So the Linux update sure is taking longer than planned.
Some part of the issue was with scheduling and work load, the last couple of months being particularly busy. But the real problem is that we were treading uncharted waters with the Linux release and it caused us to effectively spin our wheels in place some of the time.
So when an approach is not working, you can keep at it and see where it leads or you can try something new. We’ll try the later and hopefully this will help things. So no longer will we dedicate most of the effort to building a single working Linux version to the detriment of the compiler development and instead we will set the Linux port as a background task, to be finished and released as soon as it is done, but in the meantime continue a good release schedule for the compiler and standard library.
Second, we realized that we will never be able to cover a meaningful subset of Linux distributions with official releases so most of the Linux development effort was centered around making the compiler open-source, so that anybody could compile for the rest of the platforms if a version was not available. Currently, the compiler is mostly written in C++, but some parts are written in Z2. The bridge between them is a horrible collection of hacks. So we attempted to port everything to Z2 and release only that, with no hacks. This meant not only porting the compiler, but a whole lot of support C++ library. This was far too much of a substantial task to finish in any decent time period.

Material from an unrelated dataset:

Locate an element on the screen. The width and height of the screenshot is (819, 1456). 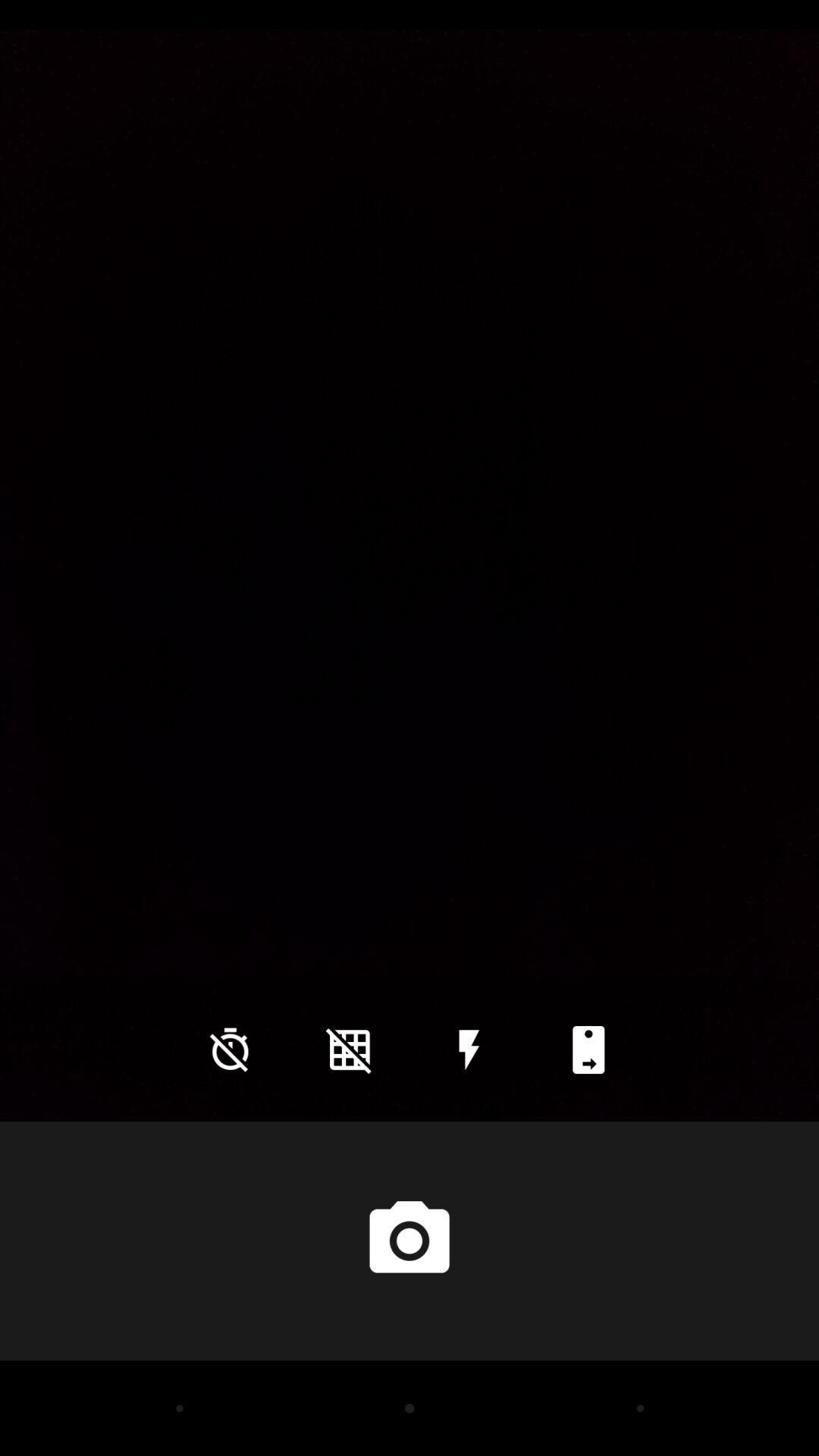
item at the bottom right corner is located at coordinates (588, 1049).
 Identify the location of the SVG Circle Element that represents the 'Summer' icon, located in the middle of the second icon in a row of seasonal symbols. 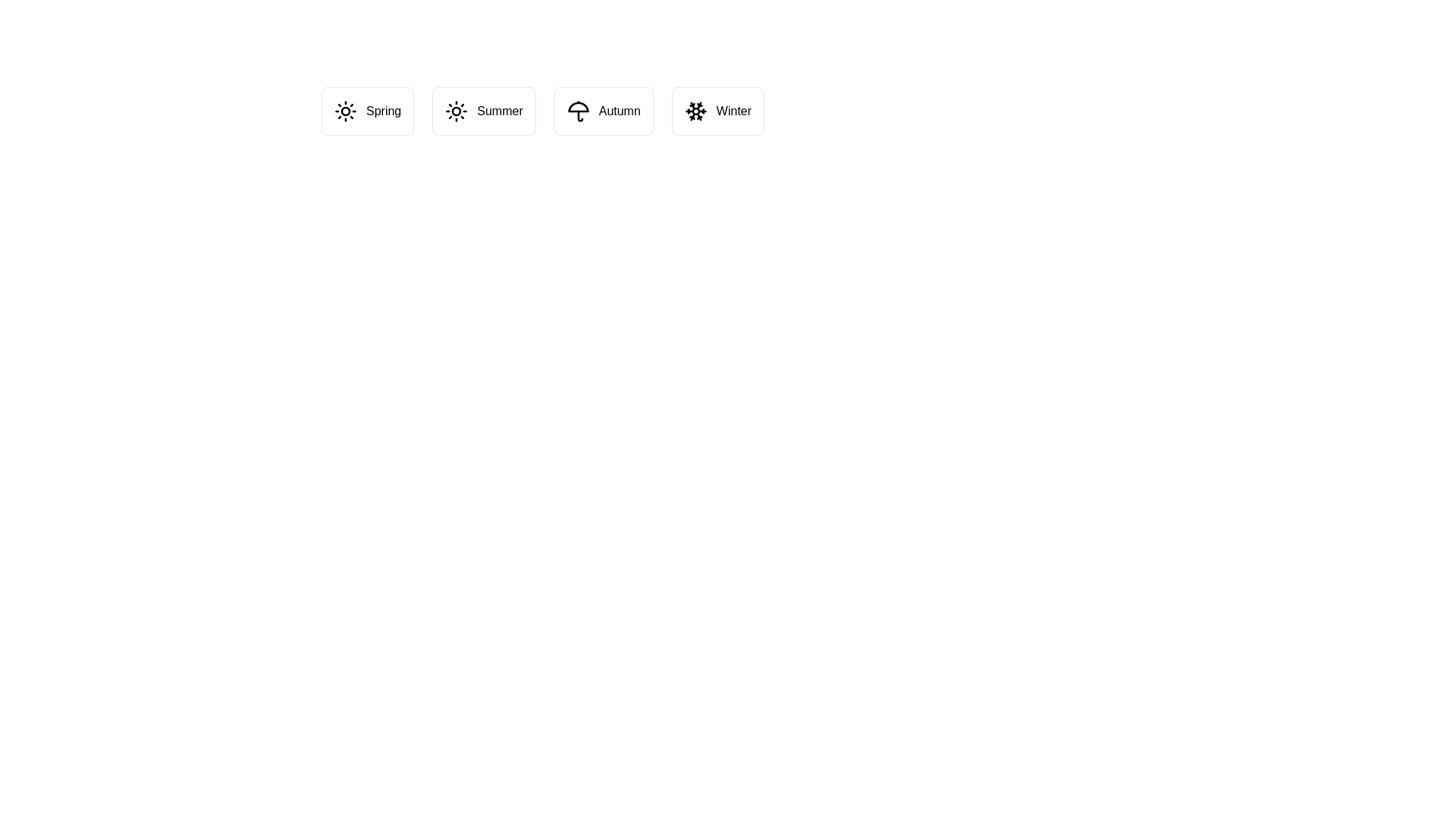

But actually this was a bit of a self defeating effort. Z2 is designed with two backends in mind, a C++ one and a LLVM one, and the C++ can offer excellent comparability, allowing both Z2 to be called form C++ code and they other way around (with some limits of course). So we will focus the effort on making the natural compatibility closer to production ready, rather than porting. After this, new parts of code will be written only in Z2 and every time a bit of C++ code gets some non-trivial update, we will rewrite that bit of code in Z2, one function at a time. And thanks to the designed comparability, this should work without any of the hacks that are currently needed. Slowly, over time, the number of Z2 functions will go up and the C++ one will go down, but in the meantime builds will continue to be hybrid. This way we don’t need to wait until we have a full port that we can open-source. Every single future version will come with the parts that are written in Z2 included in the package.
But having everything OSSed is only the beginning. This won’t really help potential users because as a fledgling language, there is ultimately an almost 0% chance of getting included into any Linux distribution. So you will have to compile yourself on all platforms that are not officially supported. And it won’t be that simple, since bootstrapping is needed. But Linux users willing to try a new programming language should have little problems with the process.
With an ever increasing projected amount of Z2 code in the compiler, it will soon come to us having to fix develop, fix bugs and debug Z2 code in a real project, the compiler itself. Doing this in C++ is easy because the tools are there and work well. Doing it in Z2 is harder, so ZIDE and the rest of the tools must become top notch. Particularly the current SCU output method, where methods are reorganized into a single file in an order that is best for the compiler but not that easy to use by a human won’t do. We’ll keep this method around, but a new more natural and traditional unit based compilation process will be introduced.
This will be a challenge since the goal is for Z2 to compile a faster than C++.
In January we want to release PT 9.2, a version that will support this new compilation method. It will also have a higher percentage of Z2 code in the compiler, this time OSSed. The library will get some additions. We also noticed that it would be possible to improve in some areas on one of the core tenets of the language: in general, there should be one way/syntax of doing a single thing, and if there are more than one, this should be particularly well explained and documented. The language is still not as lean and mean as we would like it, so some parts are getting removed. This should have pretty much zero impact on the library and the capabilities of the language, it will just become less redundant and have a more focused syntax. Part of these updates will be included in 9.2, including the new much improved and less ambiguous way of using vector literals.
Once this process is fully finished, we will release further PT 9.x version. These will have higher meta-programming capabilities and some other features. PT 10 should bring full Linux support and before 11, all source code, including the compiler should finally be OSSed.
Over the holidays I’ll try to write a new Crash Course. I am also experimenting on a larger written piece, titled “Language specs by minigun”, where I’ll try to present the language using short phrases and examples, fired at a break-neck speed. Summarizing pages form the spec into a couple of lines at a time. And hopefully once that piece is done, it will go though the hands of an editor so we can improve on the generally low level of written English on this blog.